Items

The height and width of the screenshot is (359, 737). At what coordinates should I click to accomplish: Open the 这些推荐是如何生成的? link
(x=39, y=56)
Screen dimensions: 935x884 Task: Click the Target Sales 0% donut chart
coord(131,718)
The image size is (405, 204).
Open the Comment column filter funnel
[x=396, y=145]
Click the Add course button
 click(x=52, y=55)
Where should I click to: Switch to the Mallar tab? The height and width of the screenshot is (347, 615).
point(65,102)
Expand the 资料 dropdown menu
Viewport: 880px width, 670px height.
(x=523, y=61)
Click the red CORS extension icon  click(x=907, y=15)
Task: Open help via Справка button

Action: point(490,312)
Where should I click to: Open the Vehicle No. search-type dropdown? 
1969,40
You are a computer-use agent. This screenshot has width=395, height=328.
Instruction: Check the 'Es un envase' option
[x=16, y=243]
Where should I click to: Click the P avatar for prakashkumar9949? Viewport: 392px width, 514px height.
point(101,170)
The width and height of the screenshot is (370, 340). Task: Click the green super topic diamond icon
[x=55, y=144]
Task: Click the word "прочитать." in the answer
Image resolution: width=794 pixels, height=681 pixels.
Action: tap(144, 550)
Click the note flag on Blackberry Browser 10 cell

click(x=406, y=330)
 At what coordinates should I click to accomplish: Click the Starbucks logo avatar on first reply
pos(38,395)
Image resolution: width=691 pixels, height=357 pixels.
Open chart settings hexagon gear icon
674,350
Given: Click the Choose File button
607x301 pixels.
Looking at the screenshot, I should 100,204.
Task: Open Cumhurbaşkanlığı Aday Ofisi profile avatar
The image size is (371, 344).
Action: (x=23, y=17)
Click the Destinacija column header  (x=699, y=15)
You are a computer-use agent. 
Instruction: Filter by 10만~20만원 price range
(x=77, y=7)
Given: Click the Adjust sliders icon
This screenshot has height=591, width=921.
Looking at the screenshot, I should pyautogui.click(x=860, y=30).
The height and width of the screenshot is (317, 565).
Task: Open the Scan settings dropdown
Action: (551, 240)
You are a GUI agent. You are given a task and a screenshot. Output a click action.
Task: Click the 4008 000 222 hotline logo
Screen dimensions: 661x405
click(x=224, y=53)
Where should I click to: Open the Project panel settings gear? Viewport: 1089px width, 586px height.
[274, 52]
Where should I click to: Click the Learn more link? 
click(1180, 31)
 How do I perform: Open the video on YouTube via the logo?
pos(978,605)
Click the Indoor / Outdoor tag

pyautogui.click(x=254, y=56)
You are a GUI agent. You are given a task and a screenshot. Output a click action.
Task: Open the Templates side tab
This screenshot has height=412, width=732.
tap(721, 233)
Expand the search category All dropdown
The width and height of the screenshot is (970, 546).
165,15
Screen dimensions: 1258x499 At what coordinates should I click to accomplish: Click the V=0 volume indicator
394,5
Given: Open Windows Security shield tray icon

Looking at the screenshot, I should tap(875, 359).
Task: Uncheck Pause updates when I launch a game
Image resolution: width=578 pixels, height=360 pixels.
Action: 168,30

The request
Output every line of the data above as a JSON array of strings, one string per line, omitting blank lines.

Written solution
[
  "The height and width of the screenshot is (359, 737). At what coordinates should I click to accomplish: Open the 这些推荐是如何生成的? link",
  "(x=39, y=56)",
  "Screen dimensions: 935x884 Task: Click the Target Sales 0% donut chart",
  "coord(131,718)",
  "The image size is (405, 204).",
  "Open the Comment column filter funnel",
  "[x=396, y=145]",
  "Click the Add course button",
  " click(x=52, y=55)",
  "Where should I click to: Switch to the Mallar tab? The height and width of the screenshot is (347, 615).",
  "point(65,102)",
  "Expand the 资料 dropdown menu",
  "Viewport: 880px width, 670px height.",
  "(x=523, y=61)",
  "Click the red CORS extension icon  click(x=907, y=15)",
  "Task: Open help via Справка button",
  "Action: point(490,312)",
  "Where should I click to: Open the Vehicle No. search-type dropdown? ",
  "1969,40",
  "You are a computer-use agent. This screenshot has width=395, height=328.",
  "Instruction: Check the 'Es un envase' option",
  "[x=16, y=243]",
  "Where should I click to: Click the P avatar for prakashkumar9949? Viewport: 392px width, 514px height.",
  "point(101,170)",
  "The width and height of the screenshot is (370, 340). Task: Click the green super topic diamond icon",
  "[x=55, y=144]",
  "Task: Click the word \"прочитать.\" in the answer",
  "Image resolution: width=794 pixels, height=681 pixels.",
  "Action: tap(144, 550)",
  "Click the note flag on Blackberry Browser 10 cell",
  "click(x=406, y=330)",
  " At what coordinates should I click to accomplish: Click the Starbucks logo avatar on first reply",
  "pos(38,395)",
  "Image resolution: width=691 pixels, height=357 pixels.",
  "Open chart settings hexagon gear icon",
  "674,350",
  "Given: Click the Choose File button",
  "607x301 pixels.",
  "Looking at the screenshot, I should 100,204.",
  "Task: Open Cumhurbaşkanlığı Aday Ofisi profile avatar",
  "The image size is (371, 344).",
  "Action: (x=23, y=17)",
  "Click the Destinacija column header  (x=699, y=15)",
  "You are a computer-use agent. ",
  "Instruction: Filter by 10만~20만원 price range",
  "(x=77, y=7)",
  "Given: Click the Adjust sliders icon",
  "This screenshot has height=591, width=921.",
  "Looking at the screenshot, I should pyautogui.click(x=860, y=30).",
  "The height and width of the screenshot is (317, 565).",
  "Task: Open the Scan settings dropdown",
  "Action: (551, 240)",
  "You are a GUI agent. You are given a task and a screenshot. Output a click action.",
  "Task: Click the 4008 000 222 hotline logo",
  "Screen dimensions: 661x405",
  "click(x=224, y=53)",
  "Where should I click to: Open the Project panel settings gear? Viewport: 1089px width, 586px height.",
  "[274, 52]",
  "Where should I click to: Click the Learn more link? ",
  "click(1180, 31)",
  " How do I perform: Open the video on YouTube via the logo?",
  "pos(978,605)",
  "Click the Indoor / Outdoor tag",
  "pyautogui.click(x=254, y=56)",
  "You are a GUI agent. You are given a task and a screenshot. Output a click action.",
  "Task: Open the Templates side tab",
  "This screenshot has height=412, width=732.",
  "tap(721, 233)",
  "Expand the search category All dropdown",
  "The width and height of the screenshot is (970, 546).",
  "165,15",
  "Screen dimensions: 1258x499 At what coordinates should I click to accomplish: Click the V=0 volume indicator",
  "394,5",
  "Given: Open Windows Security shield tray icon",
  "Looking at the screenshot, I should tap(875, 359).",
  "Task: Uncheck Pause updates when I launch a game",
  "Image resolution: width=578 pixels, height=360 pixels.",
  "Action: 168,30"
]